#### Work order
All of the records must be restated exactly, with every line complete.

#### Entries shown
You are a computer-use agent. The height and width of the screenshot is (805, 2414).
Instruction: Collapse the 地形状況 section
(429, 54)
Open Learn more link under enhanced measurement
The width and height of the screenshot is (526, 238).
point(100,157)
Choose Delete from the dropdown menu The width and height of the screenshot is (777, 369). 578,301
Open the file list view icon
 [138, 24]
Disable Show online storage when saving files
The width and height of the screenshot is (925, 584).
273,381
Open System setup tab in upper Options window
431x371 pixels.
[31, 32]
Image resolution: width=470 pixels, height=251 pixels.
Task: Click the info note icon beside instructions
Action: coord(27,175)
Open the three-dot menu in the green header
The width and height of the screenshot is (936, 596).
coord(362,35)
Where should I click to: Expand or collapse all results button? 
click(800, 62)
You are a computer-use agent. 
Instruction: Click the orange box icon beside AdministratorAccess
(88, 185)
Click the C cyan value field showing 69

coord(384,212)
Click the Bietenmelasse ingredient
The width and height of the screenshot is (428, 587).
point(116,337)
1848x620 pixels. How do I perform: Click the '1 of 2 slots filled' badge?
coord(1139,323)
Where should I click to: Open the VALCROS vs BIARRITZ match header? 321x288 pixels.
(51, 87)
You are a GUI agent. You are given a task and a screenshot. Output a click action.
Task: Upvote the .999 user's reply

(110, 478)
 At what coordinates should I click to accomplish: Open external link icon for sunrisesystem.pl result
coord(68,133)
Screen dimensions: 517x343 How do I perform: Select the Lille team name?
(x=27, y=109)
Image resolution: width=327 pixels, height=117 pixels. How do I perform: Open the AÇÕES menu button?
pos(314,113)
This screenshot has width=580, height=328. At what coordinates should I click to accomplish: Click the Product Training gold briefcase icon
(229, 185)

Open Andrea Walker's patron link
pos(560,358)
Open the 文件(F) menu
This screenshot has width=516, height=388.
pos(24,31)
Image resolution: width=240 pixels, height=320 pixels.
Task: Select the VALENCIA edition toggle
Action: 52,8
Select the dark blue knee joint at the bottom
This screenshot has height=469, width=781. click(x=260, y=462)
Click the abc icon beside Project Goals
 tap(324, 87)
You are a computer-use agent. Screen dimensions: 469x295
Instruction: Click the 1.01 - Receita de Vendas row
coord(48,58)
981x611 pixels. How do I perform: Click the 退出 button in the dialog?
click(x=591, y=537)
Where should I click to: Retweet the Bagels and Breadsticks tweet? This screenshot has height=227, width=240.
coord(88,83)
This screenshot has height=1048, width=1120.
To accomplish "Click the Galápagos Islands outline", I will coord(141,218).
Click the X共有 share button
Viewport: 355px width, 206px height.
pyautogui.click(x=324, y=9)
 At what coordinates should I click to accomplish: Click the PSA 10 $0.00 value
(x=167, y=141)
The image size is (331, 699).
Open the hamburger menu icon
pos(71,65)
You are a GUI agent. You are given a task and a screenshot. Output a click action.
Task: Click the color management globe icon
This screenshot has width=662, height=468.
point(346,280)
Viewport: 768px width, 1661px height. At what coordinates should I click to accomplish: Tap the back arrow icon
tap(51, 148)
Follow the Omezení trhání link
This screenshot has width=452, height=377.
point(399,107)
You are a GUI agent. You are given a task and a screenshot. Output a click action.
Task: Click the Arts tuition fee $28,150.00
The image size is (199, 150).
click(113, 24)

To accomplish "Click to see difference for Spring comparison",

#### Final answer
You are a computer-use agent. The height and width of the screenshot is (805, 2414).
Instruction: Collapse the 地形状況 section
(429, 54)
Open Learn more link under enhanced measurement
The width and height of the screenshot is (526, 238).
point(100,157)
Choose Delete from the dropdown menu The width and height of the screenshot is (777, 369). 578,301
Open the file list view icon
 [138, 24]
Disable Show online storage when saving files
The width and height of the screenshot is (925, 584).
273,381
Open System setup tab in upper Options window
431x371 pixels.
[31, 32]
Image resolution: width=470 pixels, height=251 pixels.
Task: Click the info note icon beside instructions
Action: coord(27,175)
Open the three-dot menu in the green header
The width and height of the screenshot is (936, 596).
coord(362,35)
Where should I click to: Expand or collapse all results button? 
click(800, 62)
You are a computer-use agent. 
Instruction: Click the orange box icon beside AdministratorAccess
(88, 185)
Click the C cyan value field showing 69

coord(384,212)
Click the Bietenmelasse ingredient
The width and height of the screenshot is (428, 587).
point(116,337)
1848x620 pixels. How do I perform: Click the '1 of 2 slots filled' badge?
coord(1139,323)
Where should I click to: Open the VALCROS vs BIARRITZ match header? 321x288 pixels.
(51, 87)
You are a GUI agent. You are given a task and a screenshot. Output a click action.
Task: Upvote the .999 user's reply

(110, 478)
 At what coordinates should I click to accomplish: Open external link icon for sunrisesystem.pl result
coord(68,133)
Screen dimensions: 517x343 How do I perform: Select the Lille team name?
(x=27, y=109)
Image resolution: width=327 pixels, height=117 pixels. How do I perform: Open the AÇÕES menu button?
pos(314,113)
This screenshot has width=580, height=328. At what coordinates should I click to accomplish: Click the Product Training gold briefcase icon
(229, 185)

Open Andrea Walker's patron link
pos(560,358)
Open the 文件(F) menu
This screenshot has width=516, height=388.
pos(24,31)
Image resolution: width=240 pixels, height=320 pixels.
Task: Select the VALENCIA edition toggle
Action: 52,8
Select the dark blue knee joint at the bottom
This screenshot has height=469, width=781. click(x=260, y=462)
Click the abc icon beside Project Goals
 tap(324, 87)
You are a computer-use agent. Screen dimensions: 469x295
Instruction: Click the 1.01 - Receita de Vendas row
coord(48,58)
981x611 pixels. How do I perform: Click the 退出 button in the dialog?
click(x=591, y=537)
Where should I click to: Retweet the Bagels and Breadsticks tweet? This screenshot has height=227, width=240.
coord(88,83)
This screenshot has height=1048, width=1120.
To accomplish "Click the Galápagos Islands outline", I will coord(141,218).
Click the X共有 share button
Viewport: 355px width, 206px height.
pyautogui.click(x=324, y=9)
 At what coordinates should I click to accomplish: Click the PSA 10 $0.00 value
(x=167, y=141)
The image size is (331, 699).
Open the hamburger menu icon
pos(71,65)
You are a GUI agent. You are given a task and a screenshot. Output a click action.
Task: Click the color management globe icon
This screenshot has width=662, height=468.
point(346,280)
Viewport: 768px width, 1661px height. At what coordinates should I click to accomplish: Tap the back arrow icon
tap(51, 148)
Follow the Omezení trhání link
This screenshot has width=452, height=377.
point(399,107)
You are a GUI agent. You are given a task and a screenshot. Output a click action.
Task: Click the Arts tuition fee $28,150.00
The image size is (199, 150).
click(113, 24)

To accomplish "Click to see difference for Spring comparison",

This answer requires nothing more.